There may be limitations on how the cash value can be invested within a life insurance policy and the specific investment choices available may depend on the insurance company and the type of policy you have. These restrictions are designed to manage risk and help maintain the stability of the policy's cash value. For example, there may be limits on the percentage of the cash value that can be used for certain types of investments or restrictions on investing in high-risk assets.
Additionally, insurance companies may have their own selection of pre-approved investment options. These pre-approved options may be subject to periodic review and change by the insurance company.
When a policyholder passes away, the fate of the cash value within a life insurance policy depends on the type of policy and its terms and conditions.
In many cases, the cash value is a part of permanent life insurance policies, such as whole life or universal life insurance. If the policyholder passes away, the death benefit is typically paid out to the named beneficiaries. But the cash value itself doesn’t typically transfer to the beneficiaries and is instead typically retained by the insurance company.

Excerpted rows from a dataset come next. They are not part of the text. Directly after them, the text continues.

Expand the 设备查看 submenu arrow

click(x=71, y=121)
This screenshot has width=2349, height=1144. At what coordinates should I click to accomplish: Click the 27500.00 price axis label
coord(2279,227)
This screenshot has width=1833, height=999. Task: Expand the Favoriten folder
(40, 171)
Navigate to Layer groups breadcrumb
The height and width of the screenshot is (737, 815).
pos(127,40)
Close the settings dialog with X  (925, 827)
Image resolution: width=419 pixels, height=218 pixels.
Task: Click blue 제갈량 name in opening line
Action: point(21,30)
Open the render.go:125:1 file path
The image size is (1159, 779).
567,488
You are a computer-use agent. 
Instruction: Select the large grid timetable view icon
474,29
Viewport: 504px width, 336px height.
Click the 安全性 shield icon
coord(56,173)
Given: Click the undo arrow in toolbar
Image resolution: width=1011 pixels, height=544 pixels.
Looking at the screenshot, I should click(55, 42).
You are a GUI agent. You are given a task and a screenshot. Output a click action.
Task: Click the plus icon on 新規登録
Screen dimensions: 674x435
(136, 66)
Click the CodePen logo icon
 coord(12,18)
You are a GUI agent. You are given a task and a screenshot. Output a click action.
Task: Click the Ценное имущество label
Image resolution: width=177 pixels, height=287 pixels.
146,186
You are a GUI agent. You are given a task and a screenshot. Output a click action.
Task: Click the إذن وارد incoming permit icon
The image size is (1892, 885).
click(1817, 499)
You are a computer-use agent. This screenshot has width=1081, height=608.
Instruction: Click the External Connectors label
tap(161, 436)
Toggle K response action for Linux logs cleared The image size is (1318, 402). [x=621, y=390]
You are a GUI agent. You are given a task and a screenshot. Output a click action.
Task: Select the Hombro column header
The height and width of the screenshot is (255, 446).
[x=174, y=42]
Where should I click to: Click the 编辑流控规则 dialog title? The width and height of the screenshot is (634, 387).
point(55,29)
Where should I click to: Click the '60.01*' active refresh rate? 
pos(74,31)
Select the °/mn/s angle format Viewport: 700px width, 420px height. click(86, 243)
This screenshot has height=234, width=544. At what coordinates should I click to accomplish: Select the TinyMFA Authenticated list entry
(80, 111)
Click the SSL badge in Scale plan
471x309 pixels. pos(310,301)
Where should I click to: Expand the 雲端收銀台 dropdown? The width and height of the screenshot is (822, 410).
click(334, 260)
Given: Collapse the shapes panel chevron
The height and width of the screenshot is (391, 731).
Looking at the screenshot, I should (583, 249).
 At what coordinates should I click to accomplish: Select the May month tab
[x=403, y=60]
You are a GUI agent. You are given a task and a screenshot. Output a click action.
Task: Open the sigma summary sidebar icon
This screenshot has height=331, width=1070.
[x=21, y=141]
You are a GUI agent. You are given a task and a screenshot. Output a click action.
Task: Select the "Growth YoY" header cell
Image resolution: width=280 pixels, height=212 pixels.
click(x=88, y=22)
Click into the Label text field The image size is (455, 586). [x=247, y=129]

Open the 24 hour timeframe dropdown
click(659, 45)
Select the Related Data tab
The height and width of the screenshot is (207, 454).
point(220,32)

The cash value component of a life insurance policy may have an impact on the death benefit paid to beneficiaries.
In permanent life insurance policies, a portion of the premiums paid goes towards building cash value over time. As the cash value grows, it may increase the overall death benefit of the policy. This means that when the policyholder passes away, the beneficiaries may receive a higher payout, combining both the original death benefit and the cash value, as long as the policyowner had selected that option while the policy was still in force (active). But note that the cash value itself is typically not paid out to the beneficiaries and is retained by the insurance company. Understanding the relationship between the cash value and the death benefit is crucial for policyholders and their beneficiaries to make informed decisions about their life insurance coverage.
Cash value life insurance policies may have potential tax advantages for policyholders. First, the growth of cash value within the policy is generally tax-deferred, meaning it grows without being subject to annual income taxes.
This allows the cash value to grow at a faster rate over time. Plus, policyholders may make tax-free withdrawals from the cash value up to the amount of premiums paid. These withdrawals are considered a return of basis and are not subject to income tax.
Secondly, the death benefit paid out to beneficiaries is typically income tax-free. It's important, however, to consult with a tax advisor to fully understand the specific tax implications and benefits of cash value life insurance policies based on individual circumstances.
Lastly, contribution limits are typically designed for the type of life insurance you get – meaning that those with higher incomes are not as limited as they may be with some savings plans.